Collard Greens Caucus event encourages the community to vote Tuesday
AUGUSTA, Ga. – Black Voters Matter and the Greater Augusta’s Interfaith Coalition held a voting awareness event called the Collard Greens Caucus Thursday. It’s one of many events they’ve held in 2020 to spread the word.
Families from across the CSRA gathered to get their collard greens but more importantly, a chance to hear why their vote matters.
“Our sole purpose is to encourage men and women to go out and vote,” Executive Director of the Greater Augusta’s Interfaith Coalition Rev. Christopher Johnson said.

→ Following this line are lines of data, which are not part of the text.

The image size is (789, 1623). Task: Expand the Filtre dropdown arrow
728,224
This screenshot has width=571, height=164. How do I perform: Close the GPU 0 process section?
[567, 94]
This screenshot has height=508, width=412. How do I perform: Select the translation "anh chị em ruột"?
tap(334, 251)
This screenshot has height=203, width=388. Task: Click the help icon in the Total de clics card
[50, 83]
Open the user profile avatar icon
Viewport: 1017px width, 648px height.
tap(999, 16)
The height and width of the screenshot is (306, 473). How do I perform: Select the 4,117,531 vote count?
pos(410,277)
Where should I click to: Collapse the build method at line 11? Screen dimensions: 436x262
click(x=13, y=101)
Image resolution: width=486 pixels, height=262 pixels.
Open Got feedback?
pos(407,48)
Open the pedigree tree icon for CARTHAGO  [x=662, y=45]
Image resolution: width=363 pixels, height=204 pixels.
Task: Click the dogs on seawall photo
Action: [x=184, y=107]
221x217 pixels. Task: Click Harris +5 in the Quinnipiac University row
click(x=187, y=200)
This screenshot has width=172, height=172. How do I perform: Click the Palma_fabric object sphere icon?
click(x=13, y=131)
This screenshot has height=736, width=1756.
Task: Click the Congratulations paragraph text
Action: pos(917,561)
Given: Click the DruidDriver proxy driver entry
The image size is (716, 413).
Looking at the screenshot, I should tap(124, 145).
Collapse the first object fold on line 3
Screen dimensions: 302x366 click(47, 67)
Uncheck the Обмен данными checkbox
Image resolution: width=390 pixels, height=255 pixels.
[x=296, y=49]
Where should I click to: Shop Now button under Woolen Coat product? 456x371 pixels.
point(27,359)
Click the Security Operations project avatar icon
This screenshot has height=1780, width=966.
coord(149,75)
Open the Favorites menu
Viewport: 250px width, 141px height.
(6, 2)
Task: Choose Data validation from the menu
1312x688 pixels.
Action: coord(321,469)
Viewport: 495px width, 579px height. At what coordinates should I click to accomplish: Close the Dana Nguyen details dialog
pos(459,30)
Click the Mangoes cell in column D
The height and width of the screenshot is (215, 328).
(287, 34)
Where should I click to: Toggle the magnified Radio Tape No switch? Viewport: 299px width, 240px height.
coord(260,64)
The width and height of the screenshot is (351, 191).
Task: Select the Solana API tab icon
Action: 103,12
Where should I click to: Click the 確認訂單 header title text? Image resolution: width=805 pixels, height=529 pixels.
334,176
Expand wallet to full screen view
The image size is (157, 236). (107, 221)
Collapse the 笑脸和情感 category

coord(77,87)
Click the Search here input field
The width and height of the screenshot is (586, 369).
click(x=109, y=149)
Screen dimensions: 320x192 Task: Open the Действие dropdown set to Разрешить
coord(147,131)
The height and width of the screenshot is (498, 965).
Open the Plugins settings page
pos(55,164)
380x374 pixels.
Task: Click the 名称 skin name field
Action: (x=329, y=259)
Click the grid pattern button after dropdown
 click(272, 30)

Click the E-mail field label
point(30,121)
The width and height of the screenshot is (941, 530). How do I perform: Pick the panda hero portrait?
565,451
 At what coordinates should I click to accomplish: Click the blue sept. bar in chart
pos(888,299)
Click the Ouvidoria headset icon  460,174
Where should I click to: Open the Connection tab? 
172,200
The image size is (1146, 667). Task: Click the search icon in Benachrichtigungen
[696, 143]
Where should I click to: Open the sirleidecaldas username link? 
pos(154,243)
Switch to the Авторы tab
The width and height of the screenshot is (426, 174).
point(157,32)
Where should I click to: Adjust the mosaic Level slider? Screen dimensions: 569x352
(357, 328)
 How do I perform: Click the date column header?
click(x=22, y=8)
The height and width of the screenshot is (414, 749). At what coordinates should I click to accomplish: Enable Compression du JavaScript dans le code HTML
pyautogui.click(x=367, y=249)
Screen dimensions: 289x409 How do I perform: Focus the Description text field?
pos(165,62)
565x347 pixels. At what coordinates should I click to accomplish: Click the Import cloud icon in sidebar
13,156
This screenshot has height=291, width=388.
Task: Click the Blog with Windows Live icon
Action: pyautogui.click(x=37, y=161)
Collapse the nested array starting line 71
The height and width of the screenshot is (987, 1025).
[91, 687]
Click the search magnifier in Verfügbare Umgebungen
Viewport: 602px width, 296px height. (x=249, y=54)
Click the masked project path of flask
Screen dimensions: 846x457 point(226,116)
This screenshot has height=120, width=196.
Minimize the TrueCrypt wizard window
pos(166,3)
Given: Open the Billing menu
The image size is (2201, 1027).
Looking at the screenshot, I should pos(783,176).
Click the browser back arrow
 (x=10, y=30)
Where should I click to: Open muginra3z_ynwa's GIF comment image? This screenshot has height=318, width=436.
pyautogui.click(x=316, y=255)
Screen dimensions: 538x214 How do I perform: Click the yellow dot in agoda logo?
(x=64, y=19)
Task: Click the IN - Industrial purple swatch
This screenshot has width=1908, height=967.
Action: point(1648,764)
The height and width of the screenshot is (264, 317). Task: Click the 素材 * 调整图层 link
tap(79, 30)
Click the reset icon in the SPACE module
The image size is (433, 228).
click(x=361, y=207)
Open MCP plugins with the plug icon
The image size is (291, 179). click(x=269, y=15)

Black Voters Matter and the Greater Augusta’s Interfaith Coalition gave away collard greens and canned goods this New Year’s Eve at the Henry Brigham Community Center. This is their third food giveaway, each time serving over 400 families.
“Our goal is to have a good time while our people are going to the polls. Have a good time and say you know, polls, it’s not a drag. It should be a good time. It should be a happy moment because this is the time that all citizens can declare I am a citizen because I can vote,” Johnson said.
The coalition recognizes an unmet need in Augusta, not just as a result of the pandemic, but also in any other year Johnson said. This is why giving food and knowledge has been their top priority.
“Let everyone know, you know, you don’t let someone else decide your fate. You get what you vote for and if you don’t vote you get what somebody else voted for.”
With recent record-breaking voter turnout, he said, their efforts seem to be working.
“We noticed that the young people have been coming out to vote, the years between 18 to 40, they’re coming out to vote.”
But he says the community has to stay vigilant because the runoff election on January 5 between Incumbent Georgia Senator Kelly Loeffler and Rev. Raphael Warnock and Incumbent David Perdue and Jon Ossoff will decide who controls the senate.
“so that’s why we’re trying to make sure everyone engages. I don’t care if you’re left, right, up and down. Everyone engages so at the end of the day elections count, that at the end of the day votes matter. That at the end of the day, we can’t blame someone else if we did not exercise our own free right to vote,” Johnson said.